* [Textblock]:

„Es droht Gefahr für das Trinkwasser“

Die Parteivorsitzenden der Saar-Grünen, Hubert Ulrich und Claudia Willger, fordern, dass das Grubenwasser ewig gepumpt wird. Mit SZ-Redakteurin Nora Ernst sprachen sie zudem über das „Rasenmäher-Sparen“ der Landesregierung und darüber, ob die Grünen inzwischen überflüssig sind.

 Claudia Willger und Hubert Ulrich im Wassergarten Reden. Foto: Rolf Ruppenthal

Claudia Willger und Hubert Ulrich im Wassergarten Reden. Foto: Rolf Ruppenthal

Foto: Rolf Ruppenthal

Sie sagen, beim Grubenwasser darf auf keinen Fall gespart werden. Das richtet sich wohl vor allem an die Adresse der RAG?

* [Vorliegende Daten]:
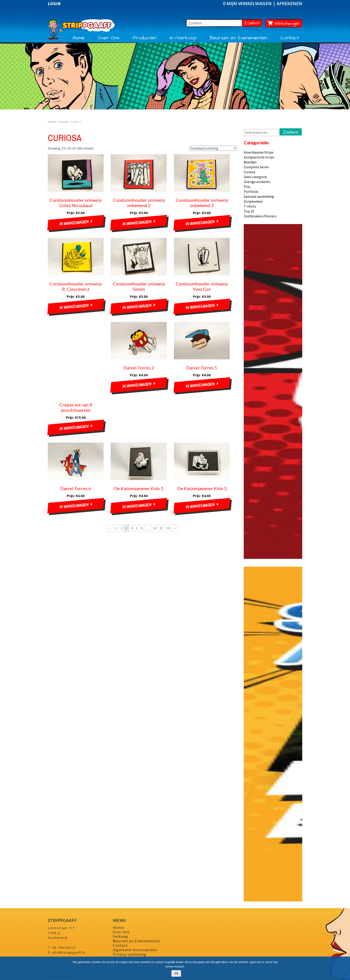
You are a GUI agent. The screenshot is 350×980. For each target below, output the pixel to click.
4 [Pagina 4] (132, 528)
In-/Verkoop (183, 38)
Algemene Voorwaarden (135, 950)
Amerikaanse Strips (259, 152)
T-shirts (250, 206)
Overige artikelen (257, 181)
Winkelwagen (284, 23)
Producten (145, 38)
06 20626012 (64, 947)
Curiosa (63, 122)
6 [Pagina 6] (142, 528)
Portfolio (251, 191)
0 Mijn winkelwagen (248, 3)
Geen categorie (255, 177)
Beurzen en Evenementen (239, 38)
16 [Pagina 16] (168, 528)
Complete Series (256, 167)
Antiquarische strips (259, 157)
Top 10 (249, 211)
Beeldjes (250, 162)
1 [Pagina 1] (116, 528)
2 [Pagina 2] (121, 528)
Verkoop (120, 936)
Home (78, 38)
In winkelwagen (74, 223)
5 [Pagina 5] (137, 528)
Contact (290, 38)
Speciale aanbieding (259, 196)
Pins (247, 186)
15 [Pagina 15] (161, 528)
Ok (176, 974)
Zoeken (253, 23)
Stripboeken (253, 201)
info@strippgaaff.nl (68, 952)
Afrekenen (289, 3)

* [Ihre Aufgaben]:
**a)** Nennen Sie alle Personen, die im Textblock mit Namen vorkommen.
**b)** Geben Sie einen Abschnitt des Textblocks wortgetreu wieder: Beginnen Sie bei den Worten „Die Parteivorsitzenden der“ und hören Sie nach „inzwischen überflüssig sind.“ auf.
Die Daten stammen aus einer anderen Quelle als der Textblock.

* [Erwartete Antworten]:
**a)** Hubert Ulrich, Claudia Willger, Nora Ernst, Rolf Ruppenthal

**b)**
Die Parteivorsitzenden der Saar-Grünen, Hubert Ulrich und Claudia Willger, fordern, dass das Grubenwasser ewig gepumpt wird. Mit SZ-Redakteurin Nora Ernst sprachen sie zudem über das „Rasenmäher-Sparen“ der Landesregierung und darüber, ob die Grünen inzwischen überflüssig sind.